1976. Muerto Franco y con Juan Carlos I como Jefe del Estado, los sindicatos de izquierdas quieren salir a la calle para celebrar el primer 1 de mayo sin el dictador. Fraga es vicepresidente y ministro de Gobernación de Carlos Arias Navarro. Ni corto ni perezoso ni democrático, prohibió todo tipo de manifestación. Entonces acuñó la famosa frase "la calle es mía" ante las quejas por la prohibición estatal. Pero, ¿de quién eran las calles, del pueblo, de los sindicatos o del ministro que encarnaba al Estado entre Franco y la Constitución? Anticipando el desarrollo del artículo: los ciudadanos tenemos el derecho a hacer propuestas, ya sea en línea o en la calle, ya que el Estado es nuestro.

En una interpelación ante Mariano Rajoy, el entonces líder de la oposición tildó la frase de Fraga de "franquista", a pesar de que el dictador ya había fallecido y Fraga era un ministro de un gobierno nombrado por Juan Carlos I. ¿No habría sido mejor denominarla como "frase fraguista"? En cualquier caso, ahora es el propio Pedro Sánchez el que se comporta de dicha manera fraguista tratando a los ciudadanos que se manifiestan contra su gobierno, aliado de golpistas y filoterroristas, como si fuesen miembros de una conjura judeo-masónica-liberal (no olvidemos que el gobierno español de socialistas y comunistas es el más antisemita de Occidente).
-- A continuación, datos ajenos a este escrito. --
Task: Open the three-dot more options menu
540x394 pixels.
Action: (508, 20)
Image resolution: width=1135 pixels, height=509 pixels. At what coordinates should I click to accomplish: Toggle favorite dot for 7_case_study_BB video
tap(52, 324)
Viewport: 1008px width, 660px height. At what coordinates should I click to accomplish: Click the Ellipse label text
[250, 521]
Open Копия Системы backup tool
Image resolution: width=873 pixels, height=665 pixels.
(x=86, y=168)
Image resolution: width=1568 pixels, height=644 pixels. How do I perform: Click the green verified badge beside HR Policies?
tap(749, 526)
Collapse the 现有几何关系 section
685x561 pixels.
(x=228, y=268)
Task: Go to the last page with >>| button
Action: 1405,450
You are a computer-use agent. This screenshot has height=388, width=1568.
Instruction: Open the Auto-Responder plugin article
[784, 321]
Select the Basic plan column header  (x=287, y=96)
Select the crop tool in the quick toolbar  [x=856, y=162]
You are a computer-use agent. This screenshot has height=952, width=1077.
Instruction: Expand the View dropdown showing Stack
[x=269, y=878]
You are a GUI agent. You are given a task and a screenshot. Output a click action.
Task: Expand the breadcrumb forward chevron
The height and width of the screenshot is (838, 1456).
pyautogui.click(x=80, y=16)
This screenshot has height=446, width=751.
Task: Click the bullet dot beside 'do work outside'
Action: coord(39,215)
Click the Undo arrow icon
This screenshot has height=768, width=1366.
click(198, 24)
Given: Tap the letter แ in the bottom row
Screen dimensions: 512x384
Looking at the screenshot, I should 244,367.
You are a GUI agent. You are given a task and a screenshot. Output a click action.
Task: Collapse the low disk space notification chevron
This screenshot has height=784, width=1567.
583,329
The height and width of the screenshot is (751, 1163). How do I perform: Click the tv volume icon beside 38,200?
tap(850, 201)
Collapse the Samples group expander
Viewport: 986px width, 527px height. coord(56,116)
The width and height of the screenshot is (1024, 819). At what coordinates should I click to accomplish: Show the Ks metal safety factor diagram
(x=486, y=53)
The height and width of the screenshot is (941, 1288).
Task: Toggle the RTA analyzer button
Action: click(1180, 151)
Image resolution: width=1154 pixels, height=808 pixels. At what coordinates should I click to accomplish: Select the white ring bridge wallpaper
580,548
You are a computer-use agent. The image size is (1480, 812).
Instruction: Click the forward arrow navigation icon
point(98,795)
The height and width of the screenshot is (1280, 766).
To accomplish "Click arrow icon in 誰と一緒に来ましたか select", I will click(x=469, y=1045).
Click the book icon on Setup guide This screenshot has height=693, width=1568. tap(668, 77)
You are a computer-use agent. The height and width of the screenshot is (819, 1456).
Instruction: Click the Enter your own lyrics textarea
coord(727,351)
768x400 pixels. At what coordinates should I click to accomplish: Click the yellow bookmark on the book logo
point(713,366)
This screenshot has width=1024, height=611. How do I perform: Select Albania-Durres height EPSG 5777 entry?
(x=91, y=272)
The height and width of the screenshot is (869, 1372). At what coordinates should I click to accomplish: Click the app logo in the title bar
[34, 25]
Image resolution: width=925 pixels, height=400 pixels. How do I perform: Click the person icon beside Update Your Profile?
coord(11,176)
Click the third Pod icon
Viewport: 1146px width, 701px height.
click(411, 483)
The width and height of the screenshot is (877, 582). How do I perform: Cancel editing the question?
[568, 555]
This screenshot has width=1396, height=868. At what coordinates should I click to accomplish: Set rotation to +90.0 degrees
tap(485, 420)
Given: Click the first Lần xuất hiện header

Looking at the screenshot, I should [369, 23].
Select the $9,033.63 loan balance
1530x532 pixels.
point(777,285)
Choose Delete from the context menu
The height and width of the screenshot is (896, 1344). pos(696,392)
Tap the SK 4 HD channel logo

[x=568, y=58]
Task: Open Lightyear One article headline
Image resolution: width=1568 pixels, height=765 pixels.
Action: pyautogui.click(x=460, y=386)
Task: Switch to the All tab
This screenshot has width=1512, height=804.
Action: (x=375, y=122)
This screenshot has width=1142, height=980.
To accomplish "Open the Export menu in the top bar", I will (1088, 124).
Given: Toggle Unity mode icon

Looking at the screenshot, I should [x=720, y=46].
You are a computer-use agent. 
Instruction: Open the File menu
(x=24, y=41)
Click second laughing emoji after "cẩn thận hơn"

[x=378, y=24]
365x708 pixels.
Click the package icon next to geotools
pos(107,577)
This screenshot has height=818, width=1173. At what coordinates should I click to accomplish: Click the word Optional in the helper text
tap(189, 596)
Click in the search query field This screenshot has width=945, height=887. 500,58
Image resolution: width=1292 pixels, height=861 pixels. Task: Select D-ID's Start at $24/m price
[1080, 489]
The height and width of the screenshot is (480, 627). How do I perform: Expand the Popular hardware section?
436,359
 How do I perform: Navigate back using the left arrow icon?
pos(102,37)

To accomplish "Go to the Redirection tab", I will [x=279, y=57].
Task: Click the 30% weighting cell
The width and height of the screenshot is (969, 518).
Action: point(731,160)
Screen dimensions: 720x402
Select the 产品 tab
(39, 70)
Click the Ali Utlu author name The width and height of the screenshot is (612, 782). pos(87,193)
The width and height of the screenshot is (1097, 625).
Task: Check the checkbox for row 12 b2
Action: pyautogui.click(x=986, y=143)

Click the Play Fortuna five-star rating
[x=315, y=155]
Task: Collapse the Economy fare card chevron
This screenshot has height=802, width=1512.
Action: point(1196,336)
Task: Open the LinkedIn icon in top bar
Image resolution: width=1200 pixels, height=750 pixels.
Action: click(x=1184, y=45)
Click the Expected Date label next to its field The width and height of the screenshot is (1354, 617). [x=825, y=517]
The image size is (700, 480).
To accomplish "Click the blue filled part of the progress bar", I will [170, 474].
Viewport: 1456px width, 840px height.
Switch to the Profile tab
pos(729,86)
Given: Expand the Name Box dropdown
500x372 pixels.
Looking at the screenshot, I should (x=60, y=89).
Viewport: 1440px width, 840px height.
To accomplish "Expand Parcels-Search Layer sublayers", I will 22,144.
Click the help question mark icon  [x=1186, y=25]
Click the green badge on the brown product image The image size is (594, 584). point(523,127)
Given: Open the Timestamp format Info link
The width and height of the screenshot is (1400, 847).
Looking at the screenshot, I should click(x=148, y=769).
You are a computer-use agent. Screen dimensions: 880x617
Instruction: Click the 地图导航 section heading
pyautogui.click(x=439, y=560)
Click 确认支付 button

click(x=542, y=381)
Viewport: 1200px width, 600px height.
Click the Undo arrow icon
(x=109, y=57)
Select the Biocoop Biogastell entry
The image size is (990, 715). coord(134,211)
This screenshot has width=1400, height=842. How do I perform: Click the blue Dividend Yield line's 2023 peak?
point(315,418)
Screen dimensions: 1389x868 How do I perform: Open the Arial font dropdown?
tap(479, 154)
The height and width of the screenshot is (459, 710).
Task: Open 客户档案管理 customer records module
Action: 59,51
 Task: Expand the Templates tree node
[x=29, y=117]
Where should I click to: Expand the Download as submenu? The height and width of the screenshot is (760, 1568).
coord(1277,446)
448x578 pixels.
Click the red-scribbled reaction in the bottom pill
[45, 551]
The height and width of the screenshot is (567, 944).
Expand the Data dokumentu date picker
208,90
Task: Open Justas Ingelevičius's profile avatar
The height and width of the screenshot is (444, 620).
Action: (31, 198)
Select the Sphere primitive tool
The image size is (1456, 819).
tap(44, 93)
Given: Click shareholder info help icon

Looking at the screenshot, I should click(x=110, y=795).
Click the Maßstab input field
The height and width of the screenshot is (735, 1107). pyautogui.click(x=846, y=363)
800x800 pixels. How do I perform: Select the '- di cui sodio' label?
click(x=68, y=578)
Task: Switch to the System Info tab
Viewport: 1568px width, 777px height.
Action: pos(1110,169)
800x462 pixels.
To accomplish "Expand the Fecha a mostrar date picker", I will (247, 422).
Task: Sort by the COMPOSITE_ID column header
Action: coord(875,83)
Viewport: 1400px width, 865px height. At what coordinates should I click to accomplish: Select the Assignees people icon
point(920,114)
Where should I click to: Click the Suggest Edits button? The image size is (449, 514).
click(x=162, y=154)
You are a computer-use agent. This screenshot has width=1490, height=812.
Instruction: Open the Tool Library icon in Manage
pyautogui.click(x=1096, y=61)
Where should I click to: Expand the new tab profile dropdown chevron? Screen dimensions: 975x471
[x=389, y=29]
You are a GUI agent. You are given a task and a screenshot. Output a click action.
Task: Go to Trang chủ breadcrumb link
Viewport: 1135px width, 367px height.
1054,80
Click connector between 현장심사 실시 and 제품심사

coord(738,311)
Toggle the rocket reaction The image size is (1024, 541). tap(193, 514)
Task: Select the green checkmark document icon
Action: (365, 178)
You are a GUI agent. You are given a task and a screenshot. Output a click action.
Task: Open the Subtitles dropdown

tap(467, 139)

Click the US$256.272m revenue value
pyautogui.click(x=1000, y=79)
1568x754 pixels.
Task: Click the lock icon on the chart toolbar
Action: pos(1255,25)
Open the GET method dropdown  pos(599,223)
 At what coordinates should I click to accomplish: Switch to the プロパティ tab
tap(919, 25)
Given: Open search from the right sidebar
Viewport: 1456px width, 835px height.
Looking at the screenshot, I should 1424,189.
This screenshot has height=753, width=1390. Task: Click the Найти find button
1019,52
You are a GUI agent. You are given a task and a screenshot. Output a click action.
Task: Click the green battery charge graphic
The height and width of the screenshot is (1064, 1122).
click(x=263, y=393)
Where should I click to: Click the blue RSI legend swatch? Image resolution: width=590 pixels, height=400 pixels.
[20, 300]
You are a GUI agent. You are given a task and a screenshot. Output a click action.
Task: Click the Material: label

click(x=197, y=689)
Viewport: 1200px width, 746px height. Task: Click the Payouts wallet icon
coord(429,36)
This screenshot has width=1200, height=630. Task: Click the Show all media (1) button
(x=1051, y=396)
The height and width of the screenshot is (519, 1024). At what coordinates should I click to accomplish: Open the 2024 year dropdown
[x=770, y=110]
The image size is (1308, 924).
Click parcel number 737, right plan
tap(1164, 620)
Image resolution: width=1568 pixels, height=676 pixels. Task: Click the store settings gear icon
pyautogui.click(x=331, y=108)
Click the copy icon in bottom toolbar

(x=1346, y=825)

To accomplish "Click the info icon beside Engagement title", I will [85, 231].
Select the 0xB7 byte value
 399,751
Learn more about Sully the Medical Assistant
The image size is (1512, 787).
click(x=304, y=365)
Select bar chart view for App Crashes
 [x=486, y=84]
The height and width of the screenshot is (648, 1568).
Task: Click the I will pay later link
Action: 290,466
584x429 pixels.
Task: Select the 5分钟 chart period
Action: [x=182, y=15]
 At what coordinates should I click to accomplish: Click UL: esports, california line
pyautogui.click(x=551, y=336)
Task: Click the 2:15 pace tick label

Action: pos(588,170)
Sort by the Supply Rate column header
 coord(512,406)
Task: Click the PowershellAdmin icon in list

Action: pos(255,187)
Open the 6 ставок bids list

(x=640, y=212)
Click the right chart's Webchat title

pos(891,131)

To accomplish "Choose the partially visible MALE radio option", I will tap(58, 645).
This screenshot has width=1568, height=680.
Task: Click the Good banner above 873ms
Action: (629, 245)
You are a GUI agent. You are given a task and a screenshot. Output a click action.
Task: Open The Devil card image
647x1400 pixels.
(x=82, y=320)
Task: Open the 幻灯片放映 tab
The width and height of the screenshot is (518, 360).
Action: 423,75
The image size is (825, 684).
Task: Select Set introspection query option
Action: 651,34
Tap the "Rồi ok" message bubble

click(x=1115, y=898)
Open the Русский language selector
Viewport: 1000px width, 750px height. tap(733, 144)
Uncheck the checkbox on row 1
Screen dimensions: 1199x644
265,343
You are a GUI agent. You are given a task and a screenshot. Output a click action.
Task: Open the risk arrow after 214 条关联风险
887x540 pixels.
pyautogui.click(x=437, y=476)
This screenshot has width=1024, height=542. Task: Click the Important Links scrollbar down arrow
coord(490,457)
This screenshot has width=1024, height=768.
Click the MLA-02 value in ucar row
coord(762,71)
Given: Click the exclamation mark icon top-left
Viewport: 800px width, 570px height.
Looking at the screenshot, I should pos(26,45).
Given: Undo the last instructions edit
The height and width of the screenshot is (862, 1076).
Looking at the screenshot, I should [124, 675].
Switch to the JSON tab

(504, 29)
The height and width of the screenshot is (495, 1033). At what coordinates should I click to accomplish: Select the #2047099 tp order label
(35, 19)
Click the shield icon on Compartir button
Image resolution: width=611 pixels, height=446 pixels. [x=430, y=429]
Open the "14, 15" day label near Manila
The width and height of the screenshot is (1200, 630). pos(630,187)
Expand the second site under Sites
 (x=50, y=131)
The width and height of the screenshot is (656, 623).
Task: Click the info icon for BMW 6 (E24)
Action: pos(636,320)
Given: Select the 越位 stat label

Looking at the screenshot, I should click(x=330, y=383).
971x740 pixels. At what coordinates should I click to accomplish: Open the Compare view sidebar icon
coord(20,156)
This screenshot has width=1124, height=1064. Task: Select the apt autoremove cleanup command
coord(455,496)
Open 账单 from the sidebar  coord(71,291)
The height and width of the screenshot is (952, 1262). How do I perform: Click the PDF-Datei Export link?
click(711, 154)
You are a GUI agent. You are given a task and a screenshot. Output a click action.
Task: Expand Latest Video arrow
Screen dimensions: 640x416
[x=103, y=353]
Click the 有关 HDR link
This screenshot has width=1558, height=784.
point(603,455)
En la expresión "democracia liberal" estamos tan acostumbrados en Occidente a subrayar la separación de poderes, los derechos fundamentales, el imperio de la Ley… que solemos olvidar que el núcleo de la democracia reside en que el poder es la energía del pueblo. Esta energía se vehiculiza a través de diversas instituciones, más o menos conectadas directamente con el pueblo, pero siempre ligado a él de alguna forma, del ejecutivo al judicial pasando por el legislativo, la monarquía y las variadas agencias independientes, del BCE a la Comisión Nacional de la Competencia.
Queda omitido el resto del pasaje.